What you need to do
A. According to the Willis Reed article, what was the final score of Game 7 of the 1970 NBA Finals?
B. Write the next part of the Willis Reed article, picking up after its last paragraph.

Before the tip-off of Game 7 of the 1970 NBA Finals, Madison Square Garden fell quiet. It was the kind of silence that only enormous moments produce — 19,500 people collectively holding their breath. Then the tunnel opened. Willis Reed, captain of the New York Knicks, walked out. Limped out. Dragged a torn thigh muscle across the Garden floor and took his position at center court while the building shook with a sound that still echoes fifty-five years later.
He scored the first two baskets. Walt Frazier did the rest. The Knicks won 113-99 and New York had its first NBA Championship. Reed won Finals MVP. And his #19 became the most meaningful number in franchise history.
The Captain's Journey
Willis Reed Jr., born June 25, 1942, in Bernice, Louisiana, grew up in a small town where basketball was both escape and identity. At Grambling State University, he averaged 26.6 points and 21.3 rebounds per game — numbers that announced a player of uncommon quality. The Knicks selected him in the second round of the 1964 NBA Draft, and Reed immediately validated the pick by winning Rookie of the Year. Within six seasons, he was the best player on the NBA's best team.
In 1969-70, Reed won three MVP awards in one season: the regular season MVP, the All-Star Game MVP, and the Finals MVP. No player in NBA history had accomplished that trifecta, and only a handful have done it since. He was the anchor of Red Holzman's championship team — the center of gravity around which Frazier, DeBusschere, Bradley, and Barnett orbited with precise, beautiful efficiency.

Records provided
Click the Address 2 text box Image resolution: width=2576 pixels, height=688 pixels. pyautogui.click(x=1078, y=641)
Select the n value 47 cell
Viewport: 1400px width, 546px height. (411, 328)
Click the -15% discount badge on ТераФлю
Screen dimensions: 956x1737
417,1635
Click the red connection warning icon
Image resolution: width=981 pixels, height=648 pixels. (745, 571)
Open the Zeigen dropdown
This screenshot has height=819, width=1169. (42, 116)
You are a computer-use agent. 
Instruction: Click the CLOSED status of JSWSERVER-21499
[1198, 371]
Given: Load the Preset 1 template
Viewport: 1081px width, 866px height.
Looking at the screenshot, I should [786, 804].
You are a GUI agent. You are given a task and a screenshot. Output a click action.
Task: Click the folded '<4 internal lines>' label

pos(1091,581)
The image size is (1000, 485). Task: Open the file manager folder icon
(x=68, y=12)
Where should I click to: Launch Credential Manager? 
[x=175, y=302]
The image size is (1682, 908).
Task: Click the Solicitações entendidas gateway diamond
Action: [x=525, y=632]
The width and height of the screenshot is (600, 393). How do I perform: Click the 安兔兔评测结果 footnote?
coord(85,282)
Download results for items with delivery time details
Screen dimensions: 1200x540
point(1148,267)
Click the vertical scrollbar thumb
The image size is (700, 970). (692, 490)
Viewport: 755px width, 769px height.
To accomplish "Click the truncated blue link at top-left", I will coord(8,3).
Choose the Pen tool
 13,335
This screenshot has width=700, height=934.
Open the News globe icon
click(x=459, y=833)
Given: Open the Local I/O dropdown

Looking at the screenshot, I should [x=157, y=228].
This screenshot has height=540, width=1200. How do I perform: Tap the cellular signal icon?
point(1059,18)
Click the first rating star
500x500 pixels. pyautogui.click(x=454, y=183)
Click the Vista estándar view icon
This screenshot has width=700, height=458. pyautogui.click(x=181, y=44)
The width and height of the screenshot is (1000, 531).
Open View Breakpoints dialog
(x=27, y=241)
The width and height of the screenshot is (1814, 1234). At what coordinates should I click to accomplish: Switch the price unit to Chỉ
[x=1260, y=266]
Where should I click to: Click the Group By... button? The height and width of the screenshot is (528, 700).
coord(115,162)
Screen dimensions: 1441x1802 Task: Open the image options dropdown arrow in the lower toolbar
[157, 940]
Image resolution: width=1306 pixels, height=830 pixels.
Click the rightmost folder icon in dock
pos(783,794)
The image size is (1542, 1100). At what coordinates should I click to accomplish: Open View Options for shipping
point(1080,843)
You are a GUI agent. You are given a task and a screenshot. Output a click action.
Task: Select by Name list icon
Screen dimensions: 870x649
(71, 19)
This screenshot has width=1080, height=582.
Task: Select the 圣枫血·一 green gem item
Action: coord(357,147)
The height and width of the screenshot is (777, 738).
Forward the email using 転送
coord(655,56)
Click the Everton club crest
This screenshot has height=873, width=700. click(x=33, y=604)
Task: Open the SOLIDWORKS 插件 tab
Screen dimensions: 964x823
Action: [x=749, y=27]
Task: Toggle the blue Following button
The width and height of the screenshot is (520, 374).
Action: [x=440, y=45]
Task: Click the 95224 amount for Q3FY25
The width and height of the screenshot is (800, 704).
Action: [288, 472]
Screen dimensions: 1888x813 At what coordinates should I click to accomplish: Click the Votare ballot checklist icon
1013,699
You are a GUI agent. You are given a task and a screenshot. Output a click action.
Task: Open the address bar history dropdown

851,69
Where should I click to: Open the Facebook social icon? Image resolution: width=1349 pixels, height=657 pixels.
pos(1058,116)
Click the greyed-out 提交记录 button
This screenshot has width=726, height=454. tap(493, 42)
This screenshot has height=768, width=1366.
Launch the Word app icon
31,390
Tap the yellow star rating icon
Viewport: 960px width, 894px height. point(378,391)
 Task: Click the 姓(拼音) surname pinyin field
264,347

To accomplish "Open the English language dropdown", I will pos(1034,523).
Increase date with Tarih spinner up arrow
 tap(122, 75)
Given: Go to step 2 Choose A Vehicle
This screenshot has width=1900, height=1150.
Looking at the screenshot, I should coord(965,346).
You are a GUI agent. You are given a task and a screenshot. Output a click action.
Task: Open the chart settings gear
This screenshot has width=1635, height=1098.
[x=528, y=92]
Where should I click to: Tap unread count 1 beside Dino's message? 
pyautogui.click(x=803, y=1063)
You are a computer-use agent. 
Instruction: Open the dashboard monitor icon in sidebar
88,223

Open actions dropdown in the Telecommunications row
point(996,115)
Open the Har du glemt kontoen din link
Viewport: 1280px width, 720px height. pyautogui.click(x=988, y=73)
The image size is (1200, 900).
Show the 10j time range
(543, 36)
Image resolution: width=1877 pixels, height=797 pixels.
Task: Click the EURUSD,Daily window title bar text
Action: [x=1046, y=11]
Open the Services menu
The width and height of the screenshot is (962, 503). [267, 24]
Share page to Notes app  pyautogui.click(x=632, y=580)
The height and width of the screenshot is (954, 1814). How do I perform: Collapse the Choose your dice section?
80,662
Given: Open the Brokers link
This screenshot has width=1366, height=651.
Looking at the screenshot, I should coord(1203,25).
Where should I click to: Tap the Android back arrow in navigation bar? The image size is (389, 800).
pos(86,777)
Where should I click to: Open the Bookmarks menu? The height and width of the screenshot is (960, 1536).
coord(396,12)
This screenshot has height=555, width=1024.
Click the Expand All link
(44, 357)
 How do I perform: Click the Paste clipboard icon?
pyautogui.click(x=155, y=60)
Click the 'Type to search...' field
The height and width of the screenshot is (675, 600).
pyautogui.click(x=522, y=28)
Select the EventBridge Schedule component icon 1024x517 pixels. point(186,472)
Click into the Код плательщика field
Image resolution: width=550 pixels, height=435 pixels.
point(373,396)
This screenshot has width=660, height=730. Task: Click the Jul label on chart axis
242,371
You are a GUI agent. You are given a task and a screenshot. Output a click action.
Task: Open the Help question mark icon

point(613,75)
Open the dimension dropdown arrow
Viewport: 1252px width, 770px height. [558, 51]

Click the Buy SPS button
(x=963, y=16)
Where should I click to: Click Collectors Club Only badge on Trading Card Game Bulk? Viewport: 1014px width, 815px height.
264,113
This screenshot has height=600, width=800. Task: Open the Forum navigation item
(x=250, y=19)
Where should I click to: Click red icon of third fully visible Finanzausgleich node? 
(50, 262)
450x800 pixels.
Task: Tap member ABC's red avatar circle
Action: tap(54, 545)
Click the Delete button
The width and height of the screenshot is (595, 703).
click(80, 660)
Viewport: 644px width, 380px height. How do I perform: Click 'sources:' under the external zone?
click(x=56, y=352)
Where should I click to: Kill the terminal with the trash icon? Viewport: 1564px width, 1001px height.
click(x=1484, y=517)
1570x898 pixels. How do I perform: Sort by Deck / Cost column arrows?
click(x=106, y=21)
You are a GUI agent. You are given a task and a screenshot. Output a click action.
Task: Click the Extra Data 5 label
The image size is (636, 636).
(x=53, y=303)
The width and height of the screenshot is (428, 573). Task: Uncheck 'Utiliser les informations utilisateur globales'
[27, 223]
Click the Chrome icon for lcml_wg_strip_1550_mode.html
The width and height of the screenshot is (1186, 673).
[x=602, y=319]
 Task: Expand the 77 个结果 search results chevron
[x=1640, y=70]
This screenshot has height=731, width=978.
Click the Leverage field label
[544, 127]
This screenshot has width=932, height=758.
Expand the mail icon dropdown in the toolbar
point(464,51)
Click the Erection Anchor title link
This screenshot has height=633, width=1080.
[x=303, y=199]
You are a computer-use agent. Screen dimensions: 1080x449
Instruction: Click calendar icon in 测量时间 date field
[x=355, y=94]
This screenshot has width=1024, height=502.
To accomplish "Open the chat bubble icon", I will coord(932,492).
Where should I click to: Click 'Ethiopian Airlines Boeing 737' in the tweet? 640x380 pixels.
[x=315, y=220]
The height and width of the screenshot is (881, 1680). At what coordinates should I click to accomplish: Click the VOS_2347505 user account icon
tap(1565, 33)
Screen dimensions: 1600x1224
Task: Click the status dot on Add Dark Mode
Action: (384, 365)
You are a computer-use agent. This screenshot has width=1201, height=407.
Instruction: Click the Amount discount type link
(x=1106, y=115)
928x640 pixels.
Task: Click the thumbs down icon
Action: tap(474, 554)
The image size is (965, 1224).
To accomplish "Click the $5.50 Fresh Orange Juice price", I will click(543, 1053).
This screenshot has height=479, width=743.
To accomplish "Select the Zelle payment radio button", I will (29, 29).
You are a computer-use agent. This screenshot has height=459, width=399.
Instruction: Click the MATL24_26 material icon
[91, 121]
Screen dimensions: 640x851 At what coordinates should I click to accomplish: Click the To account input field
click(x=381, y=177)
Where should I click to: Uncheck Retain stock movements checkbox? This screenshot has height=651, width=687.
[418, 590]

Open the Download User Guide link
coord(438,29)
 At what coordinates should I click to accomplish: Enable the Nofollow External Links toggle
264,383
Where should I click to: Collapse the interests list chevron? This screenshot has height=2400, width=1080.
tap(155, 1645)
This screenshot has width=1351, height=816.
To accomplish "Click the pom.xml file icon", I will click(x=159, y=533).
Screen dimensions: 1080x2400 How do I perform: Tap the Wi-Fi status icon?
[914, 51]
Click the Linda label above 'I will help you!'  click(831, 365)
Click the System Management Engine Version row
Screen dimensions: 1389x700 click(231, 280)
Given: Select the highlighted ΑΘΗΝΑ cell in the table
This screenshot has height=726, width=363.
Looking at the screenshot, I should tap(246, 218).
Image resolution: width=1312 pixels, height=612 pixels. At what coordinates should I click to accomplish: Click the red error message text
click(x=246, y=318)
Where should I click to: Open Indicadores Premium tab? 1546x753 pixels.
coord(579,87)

Numbered responses
A. The Knicks won 113-99.

B.
Game 7 and the Legend
Reed had torn his thigh muscle in Game 5. The medical staff gave him little chance of playing in Game 7. Through the night before the deciding game, team physician James Parkes developed a cocktail of painkillers and anti-inflammatory drugs that Reed demanded be administered so he could take the floor. The Knicks did not know until moments before tip-off whether their captain would appear. When he did, the legend was born.
Reed only scored 4 points on the night. But his two opening baskets — both medium-range jumpers, delivered on a leg that should not have been able to support his weight — sent a psychological shockwave through the Los Angeles Lakers that Frazier's offensive brilliance then exploited. The Knicks won by 14. Reed wept at the final buzzer, carried off the court by teammates who understood they had witnessed something unrepeatable.
The Second Championship
Reed's knees never fully recovered from 1970. He played the next three seasons managing chronic pain, maintaining his defensive command through force of will rather than full physical capability. In 1973, he was named Finals MVP again for the second time — an honor that recognized his leadership and interior presence as much as his diminished counting statistics. Becoming the only Knick to win Finals MVP twice was a fitting capstone for a career defined by giving everything available.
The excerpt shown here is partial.